Warm water pelagic run will stick around longer
  |  First Published: March 2017

The arrival of the warmer water off Sydney was later than usual this season. This often means it will stay around a month or two longer, as will the fish that arrived with it.

Solid bait schools are roaming the offshore currents with plenty of predators in tow. There have been good reports of striped marlin lately. Additionally, mahimahi of all sizes are readily taking baits and lures. Our inshore reefs and many local headlands are holding kings and snapper. Great battles have been fought from the stones and from boat fishos casting stickbaits and poppers.

Emerson Spina fished for striped marlin off Sydney Heads around the 70 fathom mark and got a 50kg+ model which took a liking to a small trolled skirted lure in a three-rod spread. Emerson said there was plenty of bait and lots of bird activity in the area, with a water temp of only 23°C.

The peninsula’s charter operators have been busy. Mahimahi and kingfish are popular targets at this time of year, and you won’t find a better time to get out and get amongst the fish. Nick Danes landed some great ones recently and Oceanhunter skipper Vic Levett reports there are black marlin around the 40 fathom line. Decent numbers of kingfish are on our local inshore reefs, plenty of big squid have moved in and snapper are also being taken down deep.

The harbour has schools of tailor and salmon on the move now, with mac tuna and bonito captures also being recorded. Good flathead are taking soft plastic vibes around the drop-offs at Clontarf and the Spit, while Grotto Point is providing whiting on the flats. Kingfish are working the east coast headlands, taking poppers and live baits.

The harbour hairtail are thinning out now, and it may be some time before we see another three-month bite like the one just witnessed on the northside. After fishing the harbour for most of my life, you could count the number of hairtail captures I’ve heard of on one hand. It’s a terrific time of year to get anglers of all ages out for a fish, particularly the beginners like Fletcher, who recently caught his first leatherjacket on his new Spiderman combo.

The rocks are providing successful platforms to fish baits and spin lures from for the topwater species heading south. Kevin Harbord recently landed a good king from the stones while live baiting. Hardly a day is going by at the moment when we don’t hear of a good session being had.

Some locations along North Head have been closed due to rock falls. I contacted the National Parks and Wildlife Service and was assured that these closures are only temporary, and will be lifted once any works required have been completed.

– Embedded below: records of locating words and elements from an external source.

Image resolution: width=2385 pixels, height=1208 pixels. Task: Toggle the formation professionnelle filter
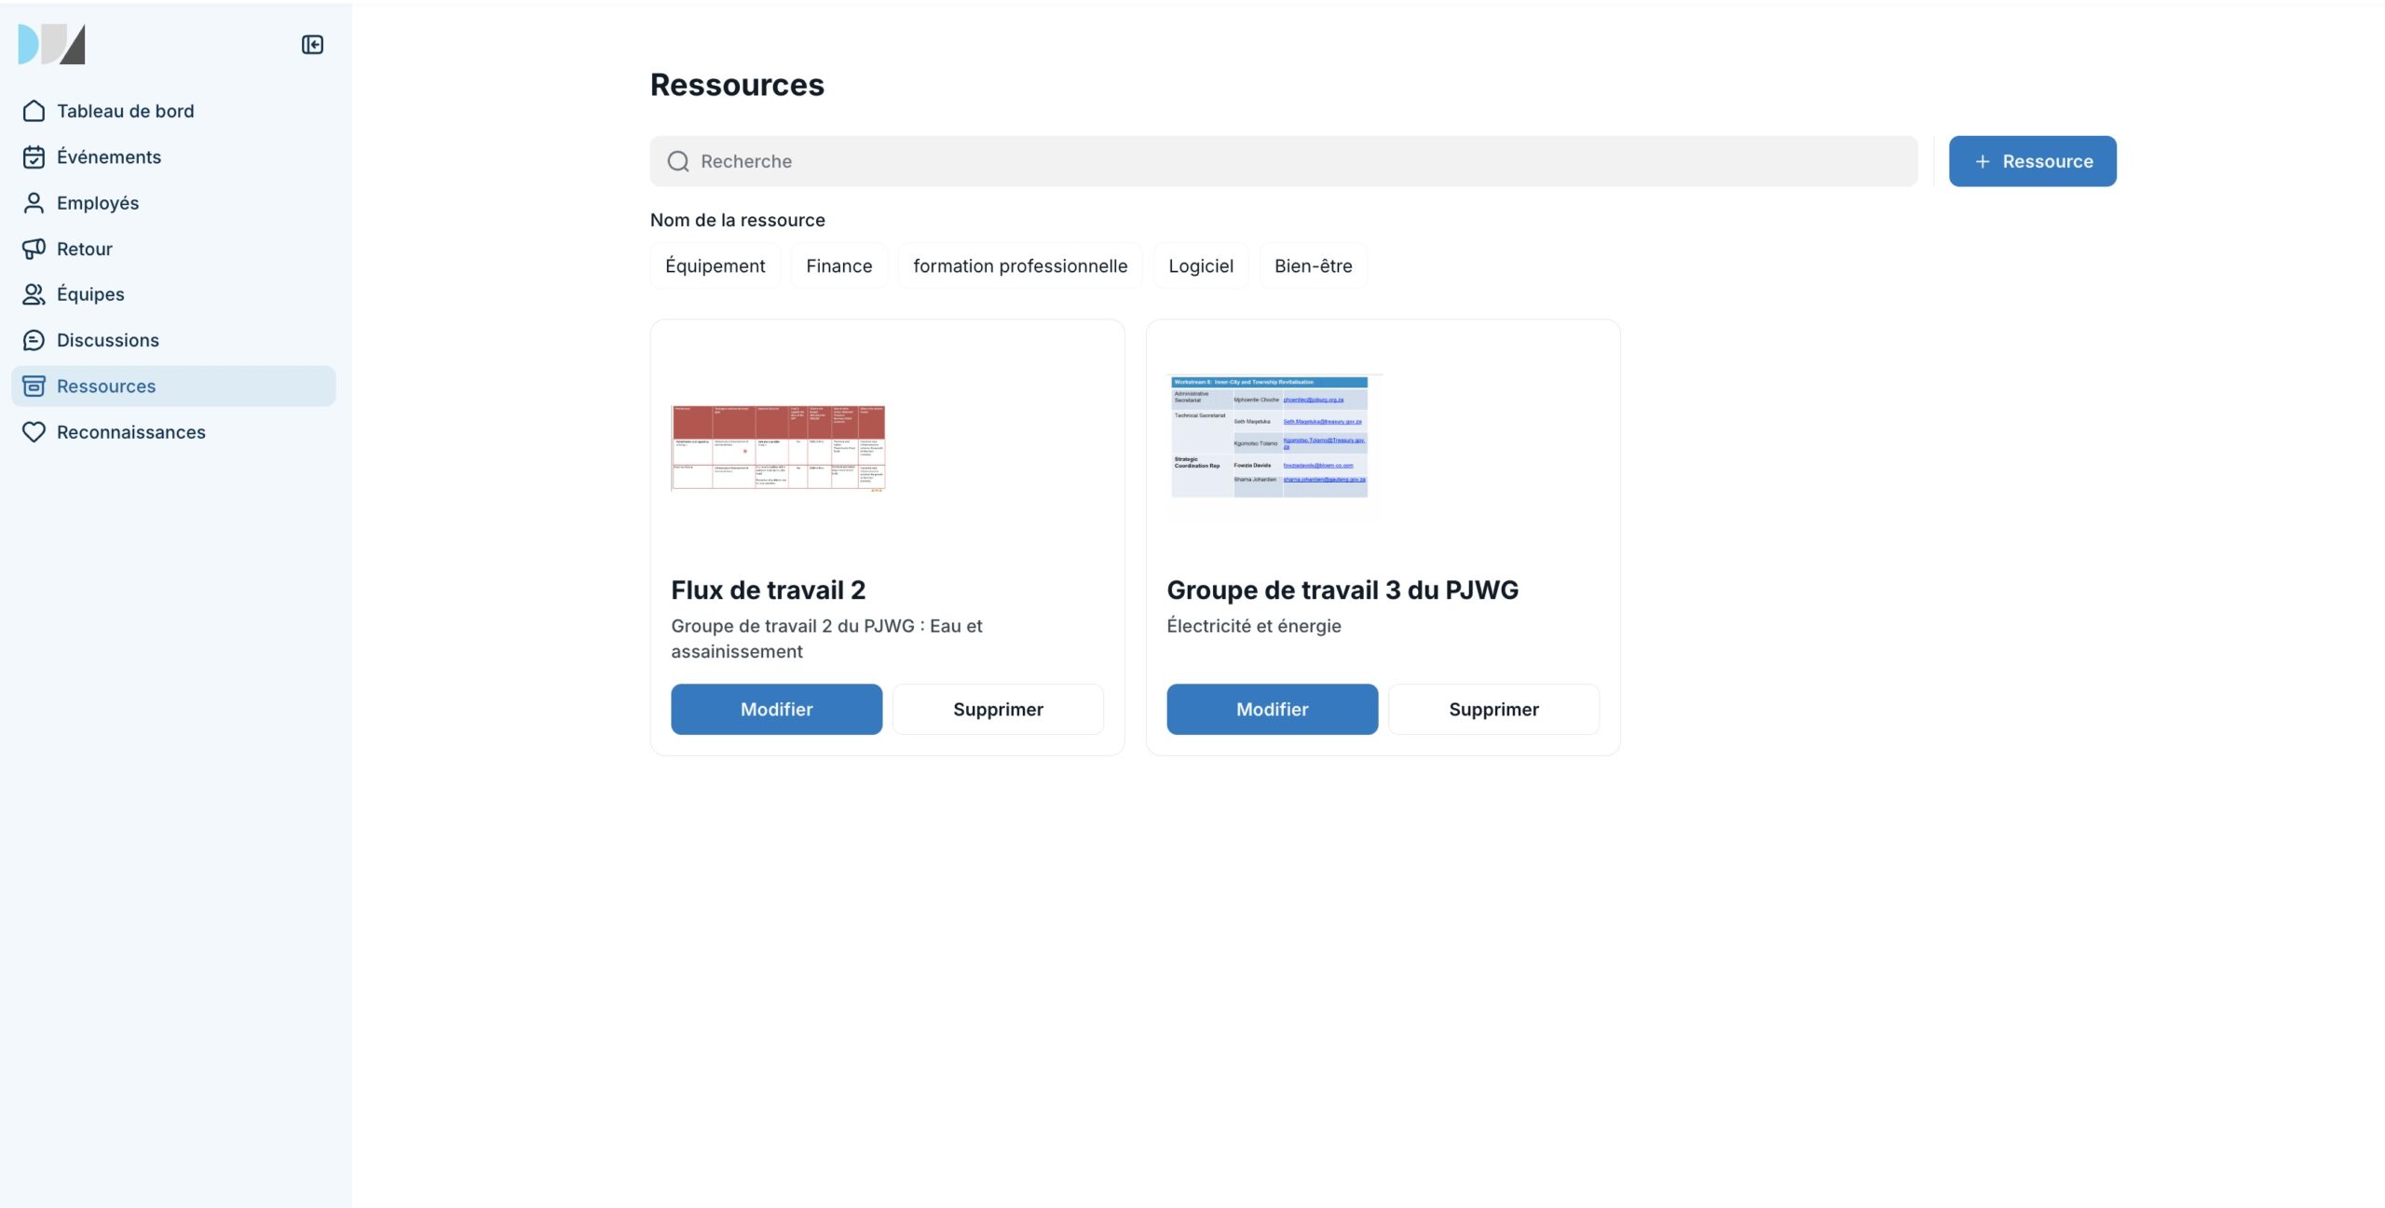(1019, 266)
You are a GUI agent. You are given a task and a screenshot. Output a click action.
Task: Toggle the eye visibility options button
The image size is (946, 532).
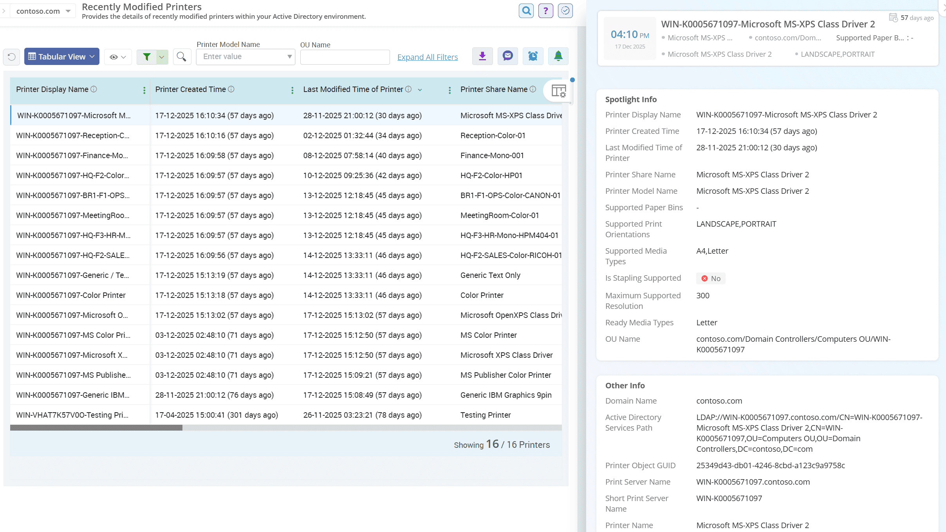pos(117,57)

The beaches are picking up now as the warmer ocean currents move south. Manly, Dee Why, South Curly, Narra and Palmy have all had good schools of salmon and tailor beyond the breakers, and long casting metal slugs is a popular technique. Fishing from the beach near the rocks at Manly and Dee Why has even seen a few rat kings hooked on slugs. Some 30lb braid and a 9’0” graphite rod is terrific for covering the cast distance with a 60-70g lure, and will put you well over the back of the suds. Whiting are holding on most beaches, with dawn and dusk the best times to get some on beachworms. Be prepared to move up and down the beach as these schools are moving with the tides. The run-out tide has been a good time to get out chasing them.